▸ **Task to complete**
After locating the line containing "Given: Click the Cut scissors icon in toolbar" in the entries below, please write out that line and the rest through the end exactly. Omit pictures.

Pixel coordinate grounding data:
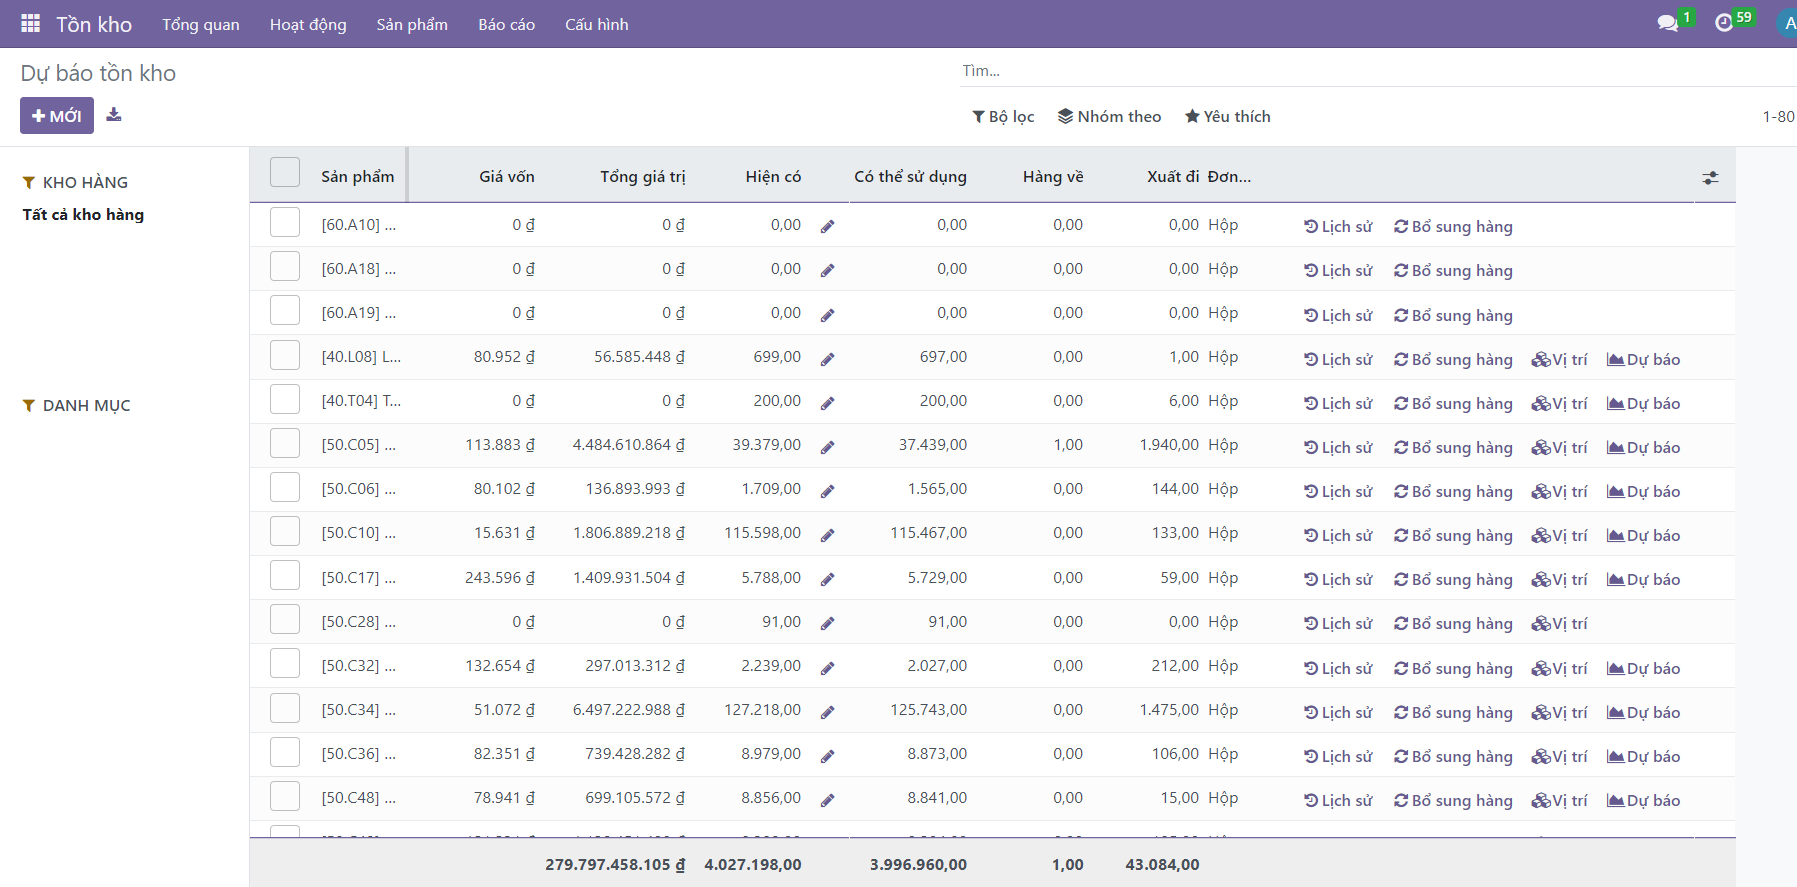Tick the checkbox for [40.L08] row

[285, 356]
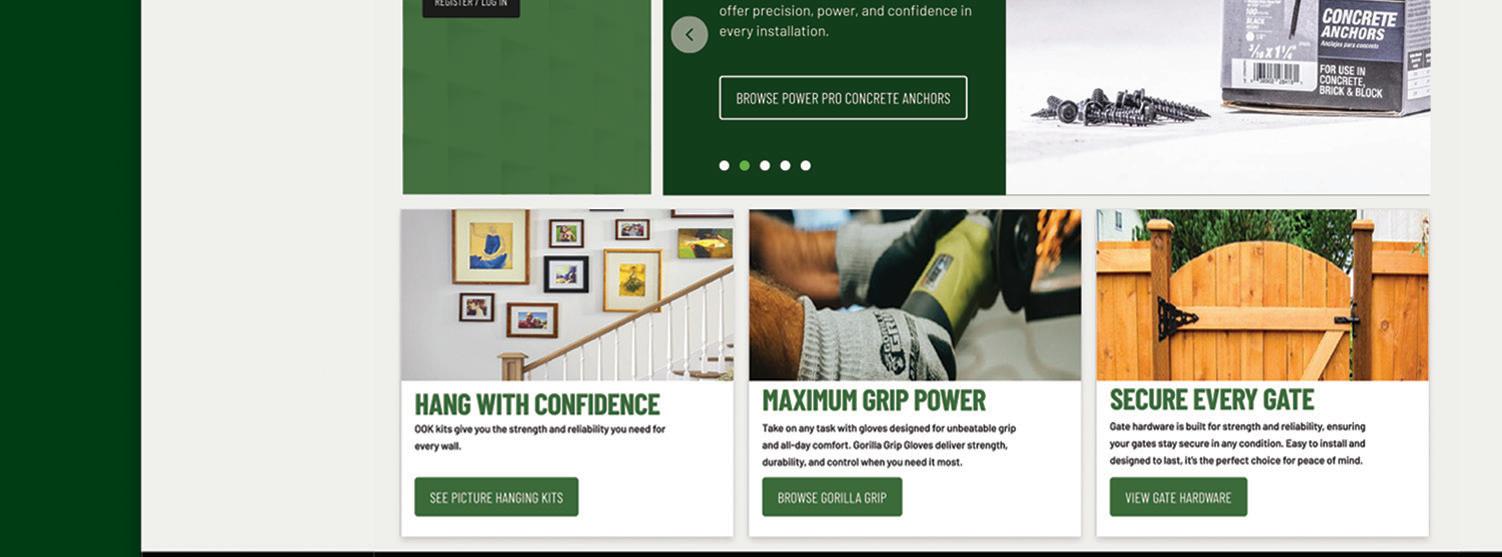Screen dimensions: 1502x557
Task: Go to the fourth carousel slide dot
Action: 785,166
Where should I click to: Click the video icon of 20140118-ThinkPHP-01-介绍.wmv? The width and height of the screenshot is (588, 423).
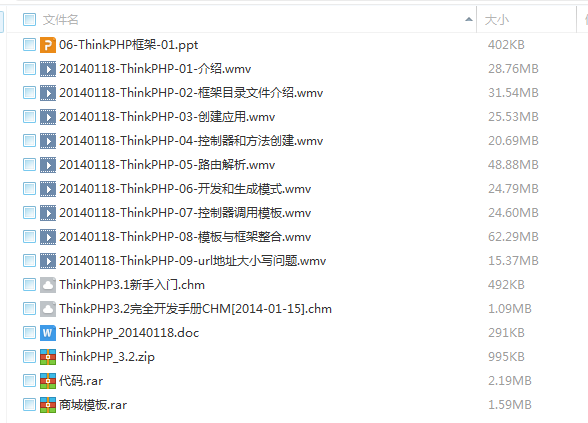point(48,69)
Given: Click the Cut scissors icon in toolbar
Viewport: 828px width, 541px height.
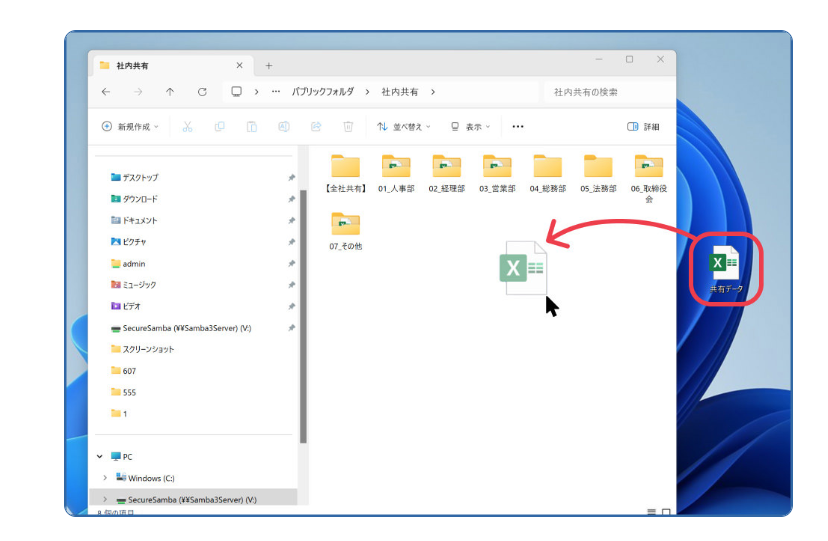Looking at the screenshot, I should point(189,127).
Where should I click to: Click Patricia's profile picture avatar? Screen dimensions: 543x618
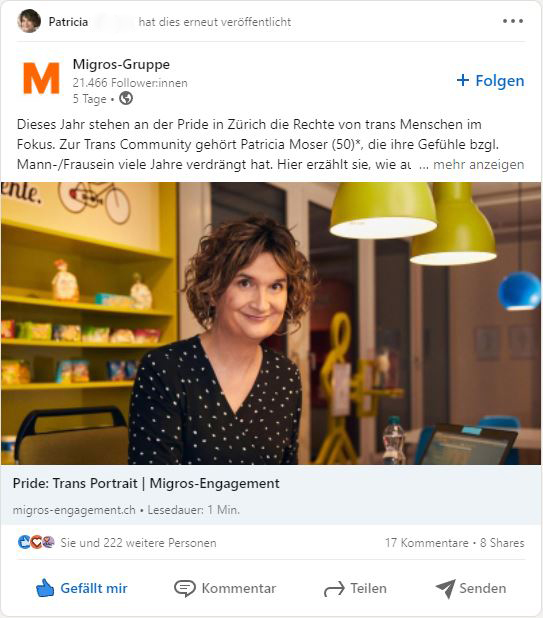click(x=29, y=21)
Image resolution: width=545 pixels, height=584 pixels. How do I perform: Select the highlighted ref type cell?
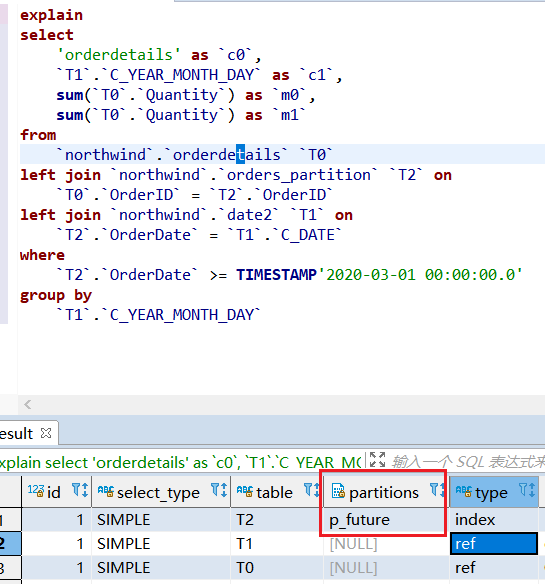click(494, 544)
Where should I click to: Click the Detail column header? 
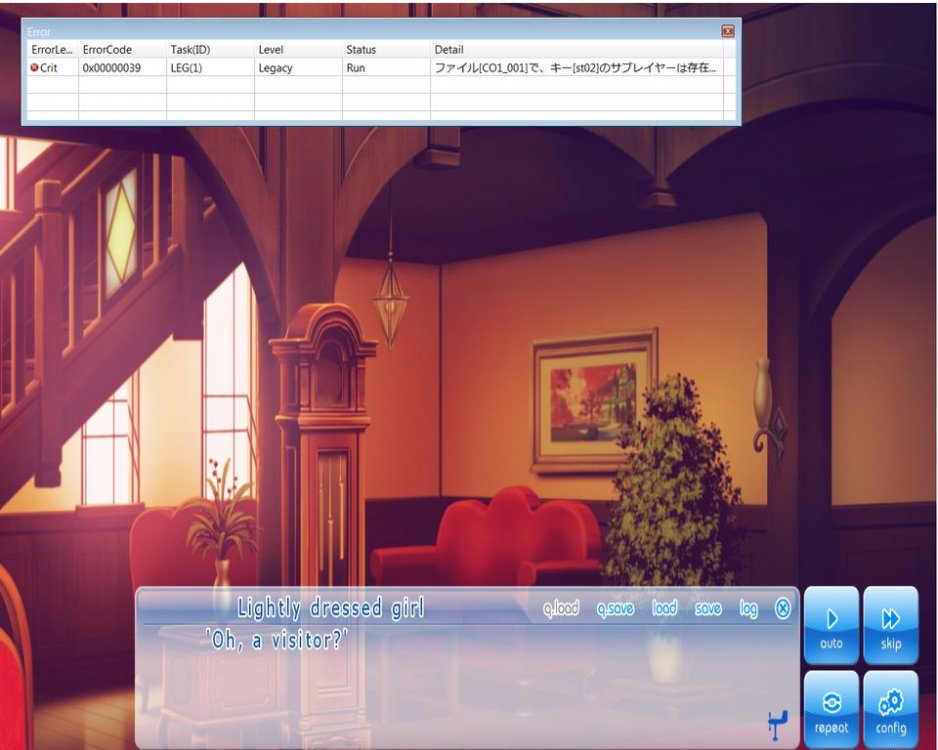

▸ **Expected answer**
Given: Click the Cut scissors icon in toolbar
Viewport: 828px width, 541px height.
Looking at the screenshot, I should point(189,127).
Where should I click to: Click Patricia's profile picture avatar? Screen dimensions: 543x618
click(x=29, y=21)
Image resolution: width=545 pixels, height=584 pixels. How do I perform: Select the highlighted ref type cell?
click(494, 544)
Where should I click to: Click the Detail column header? 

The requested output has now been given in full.